## WHAT YOU ARE ASKED TO DO
A line qualifies if it holds the string "orange". Copy every qualifying line from the records.

....

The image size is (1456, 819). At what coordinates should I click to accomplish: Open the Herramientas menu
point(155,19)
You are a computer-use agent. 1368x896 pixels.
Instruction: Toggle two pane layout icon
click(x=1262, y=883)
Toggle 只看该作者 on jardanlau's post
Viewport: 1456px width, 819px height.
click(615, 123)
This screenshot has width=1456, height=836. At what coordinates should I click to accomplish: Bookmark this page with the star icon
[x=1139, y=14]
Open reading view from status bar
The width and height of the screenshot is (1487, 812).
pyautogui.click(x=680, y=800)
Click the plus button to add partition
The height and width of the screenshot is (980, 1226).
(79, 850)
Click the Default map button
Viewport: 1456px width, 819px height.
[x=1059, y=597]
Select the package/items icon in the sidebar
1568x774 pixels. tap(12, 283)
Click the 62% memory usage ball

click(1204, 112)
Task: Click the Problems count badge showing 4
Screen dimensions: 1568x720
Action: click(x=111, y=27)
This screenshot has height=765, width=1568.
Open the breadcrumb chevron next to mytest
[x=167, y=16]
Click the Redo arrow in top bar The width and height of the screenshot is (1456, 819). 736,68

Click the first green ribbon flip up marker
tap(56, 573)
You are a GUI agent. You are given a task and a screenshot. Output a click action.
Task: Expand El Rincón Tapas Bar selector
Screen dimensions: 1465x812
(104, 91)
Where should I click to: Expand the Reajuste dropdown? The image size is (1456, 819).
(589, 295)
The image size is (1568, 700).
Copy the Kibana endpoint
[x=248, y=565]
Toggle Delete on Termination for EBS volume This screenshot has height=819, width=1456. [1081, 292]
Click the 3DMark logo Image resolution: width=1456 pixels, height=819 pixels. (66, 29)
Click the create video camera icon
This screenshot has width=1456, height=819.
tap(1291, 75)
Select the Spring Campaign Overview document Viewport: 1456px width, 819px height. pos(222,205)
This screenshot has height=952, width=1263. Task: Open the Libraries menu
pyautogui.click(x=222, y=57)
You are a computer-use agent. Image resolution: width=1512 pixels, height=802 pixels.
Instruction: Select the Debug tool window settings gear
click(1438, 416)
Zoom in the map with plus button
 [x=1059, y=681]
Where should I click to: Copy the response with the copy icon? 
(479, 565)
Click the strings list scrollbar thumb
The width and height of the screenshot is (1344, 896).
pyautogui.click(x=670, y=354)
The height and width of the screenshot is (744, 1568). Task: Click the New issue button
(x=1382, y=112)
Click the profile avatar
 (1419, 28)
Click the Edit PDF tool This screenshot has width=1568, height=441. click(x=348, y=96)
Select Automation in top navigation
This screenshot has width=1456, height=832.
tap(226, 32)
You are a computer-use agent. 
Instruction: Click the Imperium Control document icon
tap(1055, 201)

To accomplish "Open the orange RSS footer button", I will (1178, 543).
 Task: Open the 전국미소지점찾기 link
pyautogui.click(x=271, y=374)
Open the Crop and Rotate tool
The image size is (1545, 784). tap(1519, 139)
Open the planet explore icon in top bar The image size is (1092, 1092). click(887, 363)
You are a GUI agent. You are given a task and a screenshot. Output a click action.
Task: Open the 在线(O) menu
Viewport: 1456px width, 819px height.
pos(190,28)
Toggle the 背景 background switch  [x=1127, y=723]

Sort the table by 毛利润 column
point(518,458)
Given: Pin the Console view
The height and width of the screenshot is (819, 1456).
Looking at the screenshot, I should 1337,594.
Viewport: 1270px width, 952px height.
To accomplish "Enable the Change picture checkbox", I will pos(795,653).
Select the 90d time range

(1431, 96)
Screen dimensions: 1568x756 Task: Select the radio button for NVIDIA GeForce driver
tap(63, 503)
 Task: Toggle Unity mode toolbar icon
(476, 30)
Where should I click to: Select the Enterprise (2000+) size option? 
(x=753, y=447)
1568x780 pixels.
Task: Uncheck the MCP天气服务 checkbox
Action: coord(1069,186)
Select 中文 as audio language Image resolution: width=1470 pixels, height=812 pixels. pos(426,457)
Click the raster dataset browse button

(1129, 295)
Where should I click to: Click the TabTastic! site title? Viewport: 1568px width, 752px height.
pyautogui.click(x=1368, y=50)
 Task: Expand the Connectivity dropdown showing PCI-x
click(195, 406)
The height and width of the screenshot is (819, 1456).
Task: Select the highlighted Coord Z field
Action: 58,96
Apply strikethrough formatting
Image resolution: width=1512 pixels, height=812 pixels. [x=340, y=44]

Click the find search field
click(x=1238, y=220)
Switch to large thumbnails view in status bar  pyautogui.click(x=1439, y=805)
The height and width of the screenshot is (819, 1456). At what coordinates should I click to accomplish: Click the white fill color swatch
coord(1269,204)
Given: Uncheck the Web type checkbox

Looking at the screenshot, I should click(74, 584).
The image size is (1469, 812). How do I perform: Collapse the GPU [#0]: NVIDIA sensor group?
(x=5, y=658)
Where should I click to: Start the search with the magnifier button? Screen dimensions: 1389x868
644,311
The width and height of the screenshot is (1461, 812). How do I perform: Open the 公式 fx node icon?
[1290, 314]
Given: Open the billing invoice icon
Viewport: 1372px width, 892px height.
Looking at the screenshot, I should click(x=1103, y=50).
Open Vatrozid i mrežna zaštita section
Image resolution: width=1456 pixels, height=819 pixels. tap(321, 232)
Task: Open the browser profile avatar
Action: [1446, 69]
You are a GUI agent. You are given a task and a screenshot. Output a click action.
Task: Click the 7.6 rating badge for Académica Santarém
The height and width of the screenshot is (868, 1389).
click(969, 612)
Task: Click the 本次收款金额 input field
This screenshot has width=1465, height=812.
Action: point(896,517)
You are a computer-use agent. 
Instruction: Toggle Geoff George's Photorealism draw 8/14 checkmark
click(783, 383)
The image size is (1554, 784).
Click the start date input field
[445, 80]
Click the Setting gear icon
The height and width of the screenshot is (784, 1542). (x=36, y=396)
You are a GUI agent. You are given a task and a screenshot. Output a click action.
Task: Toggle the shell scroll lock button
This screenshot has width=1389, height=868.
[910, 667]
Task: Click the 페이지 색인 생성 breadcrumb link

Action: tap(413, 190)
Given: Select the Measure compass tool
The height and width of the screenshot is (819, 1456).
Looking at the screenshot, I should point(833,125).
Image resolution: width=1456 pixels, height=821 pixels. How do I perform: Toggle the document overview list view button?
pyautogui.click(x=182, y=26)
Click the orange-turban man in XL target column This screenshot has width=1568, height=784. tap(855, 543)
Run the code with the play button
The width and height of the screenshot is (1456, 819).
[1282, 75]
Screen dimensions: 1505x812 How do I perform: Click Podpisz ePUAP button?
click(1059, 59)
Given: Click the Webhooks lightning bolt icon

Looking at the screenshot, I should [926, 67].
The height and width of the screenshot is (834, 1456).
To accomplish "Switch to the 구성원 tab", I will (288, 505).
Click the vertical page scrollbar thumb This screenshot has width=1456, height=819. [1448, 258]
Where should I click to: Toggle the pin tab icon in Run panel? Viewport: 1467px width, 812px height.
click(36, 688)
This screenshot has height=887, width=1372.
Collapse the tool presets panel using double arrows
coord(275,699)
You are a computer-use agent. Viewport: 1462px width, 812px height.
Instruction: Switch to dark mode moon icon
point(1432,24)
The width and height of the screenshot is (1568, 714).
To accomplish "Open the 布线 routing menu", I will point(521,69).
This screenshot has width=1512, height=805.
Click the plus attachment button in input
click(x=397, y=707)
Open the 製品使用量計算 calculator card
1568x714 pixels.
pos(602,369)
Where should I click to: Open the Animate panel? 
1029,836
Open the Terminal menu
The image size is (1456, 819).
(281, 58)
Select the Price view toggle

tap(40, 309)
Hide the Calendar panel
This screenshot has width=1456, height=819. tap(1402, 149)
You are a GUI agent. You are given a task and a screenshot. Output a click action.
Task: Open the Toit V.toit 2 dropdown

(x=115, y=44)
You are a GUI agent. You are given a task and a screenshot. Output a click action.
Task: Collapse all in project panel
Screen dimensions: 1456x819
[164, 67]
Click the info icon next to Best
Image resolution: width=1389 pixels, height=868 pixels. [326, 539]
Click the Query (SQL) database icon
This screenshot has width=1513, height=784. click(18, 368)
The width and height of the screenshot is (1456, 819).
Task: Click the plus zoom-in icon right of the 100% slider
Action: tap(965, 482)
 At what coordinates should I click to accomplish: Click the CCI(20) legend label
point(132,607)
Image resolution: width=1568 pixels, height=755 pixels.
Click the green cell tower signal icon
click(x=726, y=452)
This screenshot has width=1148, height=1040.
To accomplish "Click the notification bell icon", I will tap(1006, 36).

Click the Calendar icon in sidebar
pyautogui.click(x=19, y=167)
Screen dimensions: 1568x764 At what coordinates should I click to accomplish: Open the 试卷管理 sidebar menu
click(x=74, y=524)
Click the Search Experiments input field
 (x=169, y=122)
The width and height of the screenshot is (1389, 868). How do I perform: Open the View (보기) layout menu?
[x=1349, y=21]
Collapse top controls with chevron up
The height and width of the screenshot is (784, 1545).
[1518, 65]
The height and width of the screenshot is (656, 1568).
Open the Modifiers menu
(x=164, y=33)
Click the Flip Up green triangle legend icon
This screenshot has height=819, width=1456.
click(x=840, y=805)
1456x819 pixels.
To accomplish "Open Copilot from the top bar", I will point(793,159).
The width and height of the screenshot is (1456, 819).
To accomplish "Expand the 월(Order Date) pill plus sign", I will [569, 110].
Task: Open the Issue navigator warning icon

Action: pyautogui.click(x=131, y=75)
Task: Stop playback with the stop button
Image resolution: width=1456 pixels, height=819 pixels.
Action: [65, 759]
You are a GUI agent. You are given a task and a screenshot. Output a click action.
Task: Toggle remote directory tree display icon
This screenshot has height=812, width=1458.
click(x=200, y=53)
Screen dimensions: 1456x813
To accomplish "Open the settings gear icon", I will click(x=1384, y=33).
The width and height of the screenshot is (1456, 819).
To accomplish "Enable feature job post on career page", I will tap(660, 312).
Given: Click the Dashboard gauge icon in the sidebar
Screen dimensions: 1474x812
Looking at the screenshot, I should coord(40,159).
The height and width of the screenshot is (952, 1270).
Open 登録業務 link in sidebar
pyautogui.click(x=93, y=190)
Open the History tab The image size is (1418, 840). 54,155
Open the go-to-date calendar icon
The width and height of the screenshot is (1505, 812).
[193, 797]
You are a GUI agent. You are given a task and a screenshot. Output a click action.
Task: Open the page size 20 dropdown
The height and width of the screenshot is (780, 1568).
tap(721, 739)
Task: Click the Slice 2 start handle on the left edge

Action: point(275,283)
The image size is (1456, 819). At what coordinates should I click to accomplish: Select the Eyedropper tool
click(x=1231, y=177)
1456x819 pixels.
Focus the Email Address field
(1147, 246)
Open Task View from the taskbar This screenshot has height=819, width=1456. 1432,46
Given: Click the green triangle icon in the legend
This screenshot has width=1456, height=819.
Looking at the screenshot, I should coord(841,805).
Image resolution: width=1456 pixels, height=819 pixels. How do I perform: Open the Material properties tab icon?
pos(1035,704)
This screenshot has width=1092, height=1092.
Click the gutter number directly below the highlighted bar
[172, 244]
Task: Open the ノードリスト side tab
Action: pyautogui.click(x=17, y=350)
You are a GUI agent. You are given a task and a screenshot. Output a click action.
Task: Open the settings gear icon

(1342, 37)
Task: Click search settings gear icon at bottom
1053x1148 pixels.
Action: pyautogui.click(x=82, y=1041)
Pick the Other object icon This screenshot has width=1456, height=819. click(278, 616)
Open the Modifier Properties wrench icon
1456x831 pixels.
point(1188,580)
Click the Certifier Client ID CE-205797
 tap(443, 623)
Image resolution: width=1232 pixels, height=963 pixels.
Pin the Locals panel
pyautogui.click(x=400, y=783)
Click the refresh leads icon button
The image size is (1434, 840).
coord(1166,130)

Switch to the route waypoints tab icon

....

## TASK RESULT
To accomplish "Open the orange RSS footer button", I will (1178, 543).
Click the orange-turban man in XL target column This screenshot has width=1568, height=784. tap(855, 543)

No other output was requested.